Intracranial AVMs are classified using the Spetzler-Martin grading system (Table 1). The patient’s AVM scored the maximum of five for size, eloquent site location and deep venous drainage. Cerebral AVMs are commonly identified either incidentally on brain imaging, or after presentation with headache, seizure or haemorrhage.
Table 1.
Size of nidus | |
---|---|
Small (<3 cm) | 1 |
Medium (3–6 cm) | 2 |
Large (>6 cm) | 3 |
Eloquence of adjacent brain | |
Non-eloquent | 0 |
Eloquent | 1 |
Venous drainage | |
Superficial veins only | 0 |
Deep veins | 1 |
The epileptogenic mechanisms of sensitively located intracranial AVMs are thought to pertain to[2]:
Ischaemia and hypoperfusion of adjacent neural tissue due to arteriovenous shunting, vascular steal phenomenon, venous hypertension and the loss of cerebral circulation autoregulation;
The gliosis of surrounding brain tissue secondary to prior occult haemorrhage or local haemosiderin deposition as a result of the extravasation of red blood cells through pathologically dilated leaky capillaries;
The mass effect of larger AVMs, which may cause chronic neural irritation and associated remodelling.

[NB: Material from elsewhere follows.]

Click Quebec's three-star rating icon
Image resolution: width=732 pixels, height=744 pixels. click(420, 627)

Treatment is either via observation with medical management centred on control of headache, blood pressure and seizure activity, or is interventional and is centred on the use of one or a combination of surgical resection, stereotactic radiosurgery or embolisation. AVMs that have presented with haemorrhage have an annual rate of subsequent haemorrhage four times higher than those of AVMs that presented otherwise. Accordingly, these lesions are generally treated to reduce the risk of future events[3].

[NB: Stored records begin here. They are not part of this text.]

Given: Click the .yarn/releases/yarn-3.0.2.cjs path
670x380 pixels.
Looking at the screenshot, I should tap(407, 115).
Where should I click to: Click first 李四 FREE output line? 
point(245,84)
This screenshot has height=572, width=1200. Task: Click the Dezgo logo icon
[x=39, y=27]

There is no absolute consensus on which lesions should be subjected to intervention. A large multicentre, randomised prospective trial (the ARUBA trial), the results of which favoured an observation approach, was heavily criticised for selection bias, a short period of follow-up and a lack of subgroup analysis[4]. Further studies have suggested that the risk of morbidity and mortality increases with Martin-Spetzler grade, and that the key to achieving good outcomes is the selection of appropriate patients – in terms of prior haemorrhage, size, location and co-morbidities – in a multidisciplinary centre with a high volume of procedures[5]. Microsurgery is generally more appropriate for smaller lesions, whereas stereotactic radiotherapy is more appropriate for inaccessible lesions and those associated with sensitive cerebral structures.
This patient complained of a long history of migrainous headache with aura and presented with generalised seizure-like activity. A visual deficit, in terms of a right homonymous hemianopia, was demonstrated on examination. Her persistent intermittent right arm twitching may represent focal motor seizures caused in part by the mechanisms described above, including vascular steal, venous hypertension and parenchymal gliosis. She achieved reasonable symptom control with medical anti-seizure therapy.
Footnotes
Conflicts of Interests: The Authors declare that there are no competing interests.
Patient Consent: Written informed consent has been obtained from the concerned patient permitting publication of their clinical history.